ASSAY – DC MATURATION
HUMAN CELL LINE BASED
MONOCYTE DERIVED DENDRITIC CELLS
Dendritic cells (DCs) are the star antigen presenting cells (APCs) of myeloid or haematopoietic origin that play a key role between the innate and adaptive immune systems. DCs are pivotal in the T cell mediated T-helper response to MHC ClassII-Ag complex, and also cross presenting via the MHC ClassI pathway. They consist of receptors for pathogen and danger associated molecular patterns e.g. TLRs.
In vitro Dendritic Cell (DC) Maturation Studies
We generate DCs from a human monocytic cell line (also from primary monocytes or haematopoietic cells).
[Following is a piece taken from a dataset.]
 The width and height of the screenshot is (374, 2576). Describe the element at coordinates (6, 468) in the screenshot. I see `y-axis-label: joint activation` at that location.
These cells express CD11c, HLA-DR, CD80, CD86, SIRPa, CD14 and can be used in mono or co-cultures to study drug effects for DC maturation and various DC related outcomes.
The DCs can be characterised by flow cytometry, immunohistochemistry and microscopy and also through cytokine measurements. We can perform assays with a T cell line for immune functional studies.
DCs are very important in studies of various therapeutic areas and biological pathways:
- Tumour biology and oncology
- Wound healing
- Inflammatory and autoimmune conditions
- Cardiovascular disease
- Tissue damage and cell death
In recent years much attention has been given to in vitro DC based models in cancer studies.
Human Cell Line-Based Approach
We offer all our assays with PBMCs and with human cell lines. We use myeloid and lymphocytic cell lines for various immune response assays such as dendritic cell maturation, T cell activation, phagocytosis, etc. We are among the few groups who can generate and demonstrate the use of dendritic cells and macrophages (including M1 and M2) from monocytic cell lines and T cells in activation studies. Conventionally dendritic cells are generated from primary monocytes or bone marrow and T cells or monocytes are separated from primary PBMCs from human donors. The use of cell lines in the initial stage offers a consistent reference assay prior to using primary human cells. Primary human cells used in the initial stage can be variable, expensive, time consuming, and often inconclusive.